Your goal: Rewrite the records below with "Locate an element on the screen" changed to "Find an element on the screen" and everything else left as it is.

Entries on target coordinates
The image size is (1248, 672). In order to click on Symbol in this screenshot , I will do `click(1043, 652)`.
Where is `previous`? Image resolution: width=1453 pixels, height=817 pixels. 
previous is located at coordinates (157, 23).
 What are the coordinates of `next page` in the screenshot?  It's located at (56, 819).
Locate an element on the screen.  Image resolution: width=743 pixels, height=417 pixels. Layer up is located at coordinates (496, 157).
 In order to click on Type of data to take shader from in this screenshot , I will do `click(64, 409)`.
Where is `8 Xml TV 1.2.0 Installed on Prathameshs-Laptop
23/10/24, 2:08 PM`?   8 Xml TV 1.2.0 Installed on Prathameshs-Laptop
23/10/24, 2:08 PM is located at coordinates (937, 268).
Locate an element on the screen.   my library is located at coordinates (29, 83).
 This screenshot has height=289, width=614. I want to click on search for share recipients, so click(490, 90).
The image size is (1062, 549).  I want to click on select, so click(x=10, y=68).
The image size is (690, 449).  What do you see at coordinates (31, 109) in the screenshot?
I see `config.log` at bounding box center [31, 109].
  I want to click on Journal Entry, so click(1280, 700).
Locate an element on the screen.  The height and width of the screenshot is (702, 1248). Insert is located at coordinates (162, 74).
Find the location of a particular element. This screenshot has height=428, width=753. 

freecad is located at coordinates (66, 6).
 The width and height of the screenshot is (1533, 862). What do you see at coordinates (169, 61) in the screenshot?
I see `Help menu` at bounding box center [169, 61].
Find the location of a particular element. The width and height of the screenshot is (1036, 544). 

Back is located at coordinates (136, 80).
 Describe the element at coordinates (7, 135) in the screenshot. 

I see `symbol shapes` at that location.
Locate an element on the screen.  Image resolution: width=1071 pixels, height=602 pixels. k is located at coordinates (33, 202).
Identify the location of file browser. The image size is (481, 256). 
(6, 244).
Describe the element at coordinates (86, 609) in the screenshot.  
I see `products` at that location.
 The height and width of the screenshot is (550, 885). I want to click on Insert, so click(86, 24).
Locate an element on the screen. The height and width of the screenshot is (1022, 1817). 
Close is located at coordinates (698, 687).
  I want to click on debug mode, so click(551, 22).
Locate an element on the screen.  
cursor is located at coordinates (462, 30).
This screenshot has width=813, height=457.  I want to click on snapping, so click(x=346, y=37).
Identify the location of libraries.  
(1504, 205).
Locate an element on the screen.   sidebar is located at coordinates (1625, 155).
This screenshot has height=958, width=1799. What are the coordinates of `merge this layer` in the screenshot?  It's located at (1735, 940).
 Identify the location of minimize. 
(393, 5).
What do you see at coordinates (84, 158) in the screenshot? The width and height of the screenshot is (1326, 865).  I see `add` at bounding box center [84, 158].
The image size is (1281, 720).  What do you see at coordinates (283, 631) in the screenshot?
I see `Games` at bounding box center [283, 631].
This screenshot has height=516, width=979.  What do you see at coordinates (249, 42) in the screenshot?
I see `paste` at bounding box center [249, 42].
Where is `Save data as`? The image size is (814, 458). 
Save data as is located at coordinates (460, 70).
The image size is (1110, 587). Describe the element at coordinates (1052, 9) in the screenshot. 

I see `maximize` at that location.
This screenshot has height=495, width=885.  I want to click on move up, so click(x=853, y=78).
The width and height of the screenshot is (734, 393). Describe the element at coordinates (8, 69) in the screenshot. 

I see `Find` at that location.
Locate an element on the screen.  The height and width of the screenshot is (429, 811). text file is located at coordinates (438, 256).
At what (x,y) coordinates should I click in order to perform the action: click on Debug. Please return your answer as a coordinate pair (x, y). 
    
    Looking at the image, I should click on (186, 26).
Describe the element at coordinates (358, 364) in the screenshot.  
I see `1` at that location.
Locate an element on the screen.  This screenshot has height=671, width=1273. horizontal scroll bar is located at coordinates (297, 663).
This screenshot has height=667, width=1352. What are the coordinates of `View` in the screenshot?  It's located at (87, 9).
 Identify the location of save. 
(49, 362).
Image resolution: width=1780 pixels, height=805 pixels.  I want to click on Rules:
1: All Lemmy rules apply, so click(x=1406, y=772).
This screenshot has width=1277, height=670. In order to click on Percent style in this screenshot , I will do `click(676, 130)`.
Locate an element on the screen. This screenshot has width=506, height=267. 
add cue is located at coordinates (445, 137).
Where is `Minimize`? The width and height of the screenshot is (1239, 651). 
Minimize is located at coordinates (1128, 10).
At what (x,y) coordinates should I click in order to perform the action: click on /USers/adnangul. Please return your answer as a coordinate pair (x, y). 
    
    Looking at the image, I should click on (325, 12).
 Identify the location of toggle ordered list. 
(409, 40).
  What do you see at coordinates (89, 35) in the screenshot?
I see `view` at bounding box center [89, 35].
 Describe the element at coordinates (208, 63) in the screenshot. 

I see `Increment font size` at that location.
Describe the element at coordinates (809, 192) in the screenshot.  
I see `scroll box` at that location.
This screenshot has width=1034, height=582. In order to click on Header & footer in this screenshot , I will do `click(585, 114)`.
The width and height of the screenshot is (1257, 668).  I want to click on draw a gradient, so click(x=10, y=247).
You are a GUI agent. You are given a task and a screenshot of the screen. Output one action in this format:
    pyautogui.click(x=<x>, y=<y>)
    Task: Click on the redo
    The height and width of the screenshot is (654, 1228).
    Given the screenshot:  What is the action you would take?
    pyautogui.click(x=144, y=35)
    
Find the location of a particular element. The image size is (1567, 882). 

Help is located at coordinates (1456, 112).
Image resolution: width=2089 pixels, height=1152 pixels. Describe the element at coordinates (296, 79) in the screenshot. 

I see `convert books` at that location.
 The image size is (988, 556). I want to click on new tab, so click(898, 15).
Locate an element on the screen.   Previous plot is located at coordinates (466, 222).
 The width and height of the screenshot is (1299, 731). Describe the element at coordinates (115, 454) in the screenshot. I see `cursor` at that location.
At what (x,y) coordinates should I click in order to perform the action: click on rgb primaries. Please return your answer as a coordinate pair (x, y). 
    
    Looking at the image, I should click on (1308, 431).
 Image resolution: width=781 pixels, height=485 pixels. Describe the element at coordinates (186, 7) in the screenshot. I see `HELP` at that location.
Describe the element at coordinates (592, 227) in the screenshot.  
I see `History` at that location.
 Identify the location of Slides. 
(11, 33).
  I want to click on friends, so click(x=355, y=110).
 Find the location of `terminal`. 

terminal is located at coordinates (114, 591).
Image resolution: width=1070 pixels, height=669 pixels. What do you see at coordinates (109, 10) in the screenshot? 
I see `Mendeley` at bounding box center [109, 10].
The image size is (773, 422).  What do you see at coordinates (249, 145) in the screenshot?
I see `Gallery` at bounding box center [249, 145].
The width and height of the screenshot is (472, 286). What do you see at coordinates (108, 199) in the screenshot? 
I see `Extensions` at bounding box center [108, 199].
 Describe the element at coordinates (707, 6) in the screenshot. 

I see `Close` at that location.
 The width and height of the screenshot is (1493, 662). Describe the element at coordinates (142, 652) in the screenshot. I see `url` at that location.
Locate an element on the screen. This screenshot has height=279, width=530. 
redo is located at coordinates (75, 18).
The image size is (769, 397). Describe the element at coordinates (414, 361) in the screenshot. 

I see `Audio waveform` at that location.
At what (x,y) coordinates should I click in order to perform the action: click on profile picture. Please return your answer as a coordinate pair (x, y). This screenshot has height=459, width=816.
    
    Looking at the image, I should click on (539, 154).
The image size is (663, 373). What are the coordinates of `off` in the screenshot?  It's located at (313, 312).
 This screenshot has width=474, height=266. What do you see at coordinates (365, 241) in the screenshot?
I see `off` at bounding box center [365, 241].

Task response:
The image size is (1248, 672). In order to click on Symbol in this screenshot , I will do `click(1043, 652)`.
Where is `previous`? Image resolution: width=1453 pixels, height=817 pixels. 
previous is located at coordinates (157, 23).
 What are the coordinates of `next page` in the screenshot?  It's located at (56, 819).
Find an element on the screen.  Image resolution: width=743 pixels, height=417 pixels. Layer up is located at coordinates (496, 157).
 In order to click on Type of data to take shader from in this screenshot , I will do `click(64, 409)`.
Where is `8 Xml TV 1.2.0 Installed on Prathameshs-Laptop
23/10/24, 2:08 PM`?   8 Xml TV 1.2.0 Installed on Prathameshs-Laptop
23/10/24, 2:08 PM is located at coordinates (937, 268).
Find an element on the screen.   my library is located at coordinates (29, 83).
 This screenshot has height=289, width=614. I want to click on search for share recipients, so click(490, 90).
The image size is (1062, 549).  I want to click on select, so click(x=10, y=68).
The image size is (690, 449).  What do you see at coordinates (31, 109) in the screenshot?
I see `config.log` at bounding box center [31, 109].
  I want to click on Journal Entry, so click(1280, 700).
Find an element on the screen.  The height and width of the screenshot is (702, 1248). Insert is located at coordinates (162, 74).
Find the location of a particular element. This screenshot has height=428, width=753. 

freecad is located at coordinates (66, 6).
 The width and height of the screenshot is (1533, 862). What do you see at coordinates (169, 61) in the screenshot?
I see `Help menu` at bounding box center [169, 61].
Find the location of a particular element. The width and height of the screenshot is (1036, 544). 

Back is located at coordinates (136, 80).
 Describe the element at coordinates (7, 135) in the screenshot. 

I see `symbol shapes` at that location.
Find an element on the screen.  Image resolution: width=1071 pixels, height=602 pixels. k is located at coordinates (33, 202).
Identify the location of file browser. The image size is (481, 256). 
(6, 244).
Describe the element at coordinates (86, 609) in the screenshot.  
I see `products` at that location.
 The height and width of the screenshot is (550, 885). I want to click on Insert, so click(86, 24).
Find an element on the screen. The height and width of the screenshot is (1022, 1817). 
Close is located at coordinates (698, 687).
  I want to click on debug mode, so click(551, 22).
Find an element on the screen.  
cursor is located at coordinates (462, 30).
This screenshot has width=813, height=457.  I want to click on snapping, so click(x=346, y=37).
Identify the location of libraries.  
(1504, 205).
Find an element on the screen.   sidebar is located at coordinates (1625, 155).
This screenshot has height=958, width=1799. What are the coordinates of `merge this layer` in the screenshot?  It's located at (1735, 940).
 Identify the location of minimize. 
(393, 5).
What do you see at coordinates (84, 158) in the screenshot? The width and height of the screenshot is (1326, 865).  I see `add` at bounding box center [84, 158].
The image size is (1281, 720).  What do you see at coordinates (283, 631) in the screenshot?
I see `Games` at bounding box center [283, 631].
This screenshot has height=516, width=979.  What do you see at coordinates (249, 42) in the screenshot?
I see `paste` at bounding box center [249, 42].
Where is `Save data as`? The image size is (814, 458). 
Save data as is located at coordinates (460, 70).
The image size is (1110, 587). Describe the element at coordinates (1052, 9) in the screenshot. 

I see `maximize` at that location.
This screenshot has height=495, width=885.  I want to click on move up, so click(x=853, y=78).
The width and height of the screenshot is (734, 393). Describe the element at coordinates (8, 69) in the screenshot. 

I see `Find` at that location.
Find an element on the screen.  The height and width of the screenshot is (429, 811). text file is located at coordinates (438, 256).
At what (x,y) coordinates should I click in order to perform the action: click on Debug. Please return your answer as a coordinate pair (x, y). 
    
    Looking at the image, I should click on (186, 26).
Describe the element at coordinates (358, 364) in the screenshot.  
I see `1` at that location.
Find an element on the screen.  This screenshot has height=671, width=1273. horizontal scroll bar is located at coordinates (297, 663).
This screenshot has height=667, width=1352. What are the coordinates of `View` in the screenshot?  It's located at (87, 9).
 Identify the location of save. 
(49, 362).
Image resolution: width=1780 pixels, height=805 pixels.  I want to click on Rules:
1: All Lemmy rules apply, so click(x=1406, y=772).
This screenshot has width=1277, height=670. In order to click on Percent style in this screenshot , I will do `click(676, 130)`.
Find an element on the screen. This screenshot has width=506, height=267. 
add cue is located at coordinates (445, 137).
Where is `Minimize`? The width and height of the screenshot is (1239, 651). 
Minimize is located at coordinates (1128, 10).
At what (x,y) coordinates should I click in order to perform the action: click on /USers/adnangul. Please return your answer as a coordinate pair (x, y). 
    
    Looking at the image, I should click on (325, 12).
 Identify the location of toggle ordered list. 
(409, 40).
  What do you see at coordinates (89, 35) in the screenshot?
I see `view` at bounding box center [89, 35].
 Describe the element at coordinates (208, 63) in the screenshot. 

I see `Increment font size` at that location.
Describe the element at coordinates (809, 192) in the screenshot.  
I see `scroll box` at that location.
This screenshot has width=1034, height=582. In order to click on Header & footer in this screenshot , I will do `click(585, 114)`.
The width and height of the screenshot is (1257, 668).  I want to click on draw a gradient, so click(x=10, y=247).
You are a GUI agent. You are given a task and a screenshot of the screen. Output one action in this format:
    pyautogui.click(x=<x>, y=<y>)
    Task: Click on the redo
    The height and width of the screenshot is (654, 1228).
    Given the screenshot:  What is the action you would take?
    pyautogui.click(x=144, y=35)
    
Find the location of a particular element. The image size is (1567, 882). 

Help is located at coordinates (1456, 112).
Image resolution: width=2089 pixels, height=1152 pixels. Describe the element at coordinates (296, 79) in the screenshot. 

I see `convert books` at that location.
 The image size is (988, 556). I want to click on new tab, so click(898, 15).
Find an element on the screen.   Previous plot is located at coordinates (466, 222).
 The width and height of the screenshot is (1299, 731). Describe the element at coordinates (115, 454) in the screenshot. I see `cursor` at that location.
At what (x,y) coordinates should I click in order to perform the action: click on rgb primaries. Please return your answer as a coordinate pair (x, y). 
    
    Looking at the image, I should click on (1308, 431).
 Image resolution: width=781 pixels, height=485 pixels. Describe the element at coordinates (186, 7) in the screenshot. I see `HELP` at that location.
Describe the element at coordinates (592, 227) in the screenshot.  
I see `History` at that location.
 Identify the location of Slides. 
(11, 33).
  I want to click on friends, so click(x=355, y=110).
 Find the location of `terminal`. 

terminal is located at coordinates (114, 591).
Image resolution: width=1070 pixels, height=669 pixels. What do you see at coordinates (109, 10) in the screenshot? 
I see `Mendeley` at bounding box center [109, 10].
The image size is (773, 422).  What do you see at coordinates (249, 145) in the screenshot?
I see `Gallery` at bounding box center [249, 145].
The width and height of the screenshot is (472, 286). What do you see at coordinates (108, 199) in the screenshot? 
I see `Extensions` at bounding box center [108, 199].
 Describe the element at coordinates (707, 6) in the screenshot. 

I see `Close` at that location.
 The width and height of the screenshot is (1493, 662). Describe the element at coordinates (142, 652) in the screenshot. I see `url` at that location.
Find an element on the screen. This screenshot has height=279, width=530. 
redo is located at coordinates (75, 18).
The image size is (769, 397). Describe the element at coordinates (414, 361) in the screenshot. 

I see `Audio waveform` at that location.
At what (x,y) coordinates should I click in order to perform the action: click on profile picture. Please return your answer as a coordinate pair (x, y). This screenshot has height=459, width=816.
    
    Looking at the image, I should click on (539, 154).
The image size is (663, 373). What are the coordinates of `off` in the screenshot?  It's located at (313, 312).
 This screenshot has width=474, height=266. What do you see at coordinates (365, 241) in the screenshot?
I see `off` at bounding box center [365, 241].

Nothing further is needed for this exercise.